11 abr. 2010

Silver Kane vuelve al Saloon

Raquel Vallés

El nombre de
González Ledesma está unido a la novela policíaca de corte social y a su personaje el detective Méndez, quien, con su peculiar estilo, lleva años y libros mostrándonos otra cara de la ciudad de Barcelona, más negra y contradictoria. Pero Francisco González Ledesma no es el único nombre con el que se nos presenta el autor. Sus dos primeras novelas “serias” las presentó bajo el pseudónimo de Enrique Muriel, pasando después a ser uno de los reyes de la novela “de a duro“, Silver Kane, quien junto a Marcial Lafuente Estefania, llenó los kioscos de aventuras de vaqueros, tíos duros, mujeres peligrosas y muchos, muchos cadáveres.

Escribir estas novelas eran la salida para muchos escritores que no podían escribir otras cosas, caso del propio Ledesma que vio como se censuraba su primera novela, Sombras viejas, y que conseguían así publicar de manera continua. Estas novelas, románticas, del oeste, de ciencia ficción… alimentaban la imaginación de miles de españoles entre los años cincuenta y setenta, cumpliendo varias condiciones: eran baratas, cortas (no más de cien páginas) y emocionantes, sin grandes descripciones y recurriendo a lugares comunes reconocidos y buscados por los lectores. Esta versión española del pulp todavía se puede encontrar en los kioscos aunque, según los entendidos, no llega al nivel de las originales.

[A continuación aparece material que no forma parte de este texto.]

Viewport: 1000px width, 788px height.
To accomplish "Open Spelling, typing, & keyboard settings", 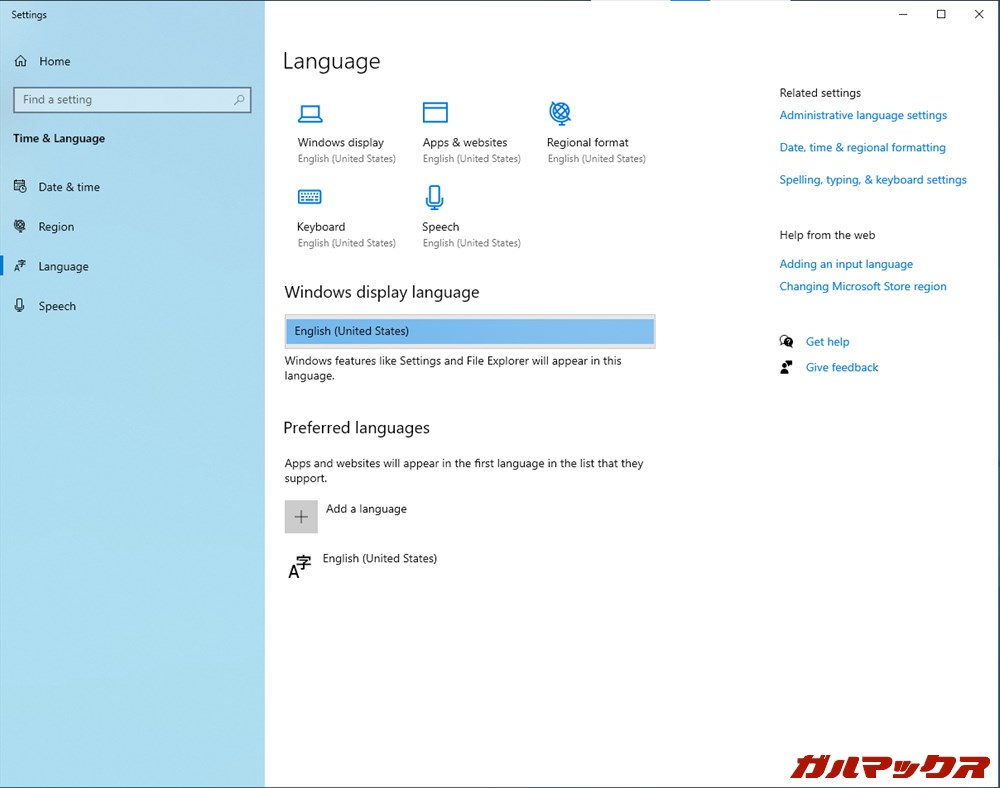I will 872,180.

Esperemos que este no sea el caso de la nueva novela de Silver Kane, quien regresa con una nueva aventura, La dama y el recuerdo, de la mano de la editorial Planeta y, por tanto, en un formato muy diferente al clásico de Bruguera (una duda, ¿las páginas eran amarillentas de origen?) y no sabemos si podremos encontrarlo en los kioscos o tan solo en las librerías; sea como sea seguro que no nos permiten cambiarla por otra cuando acabemos de leerla.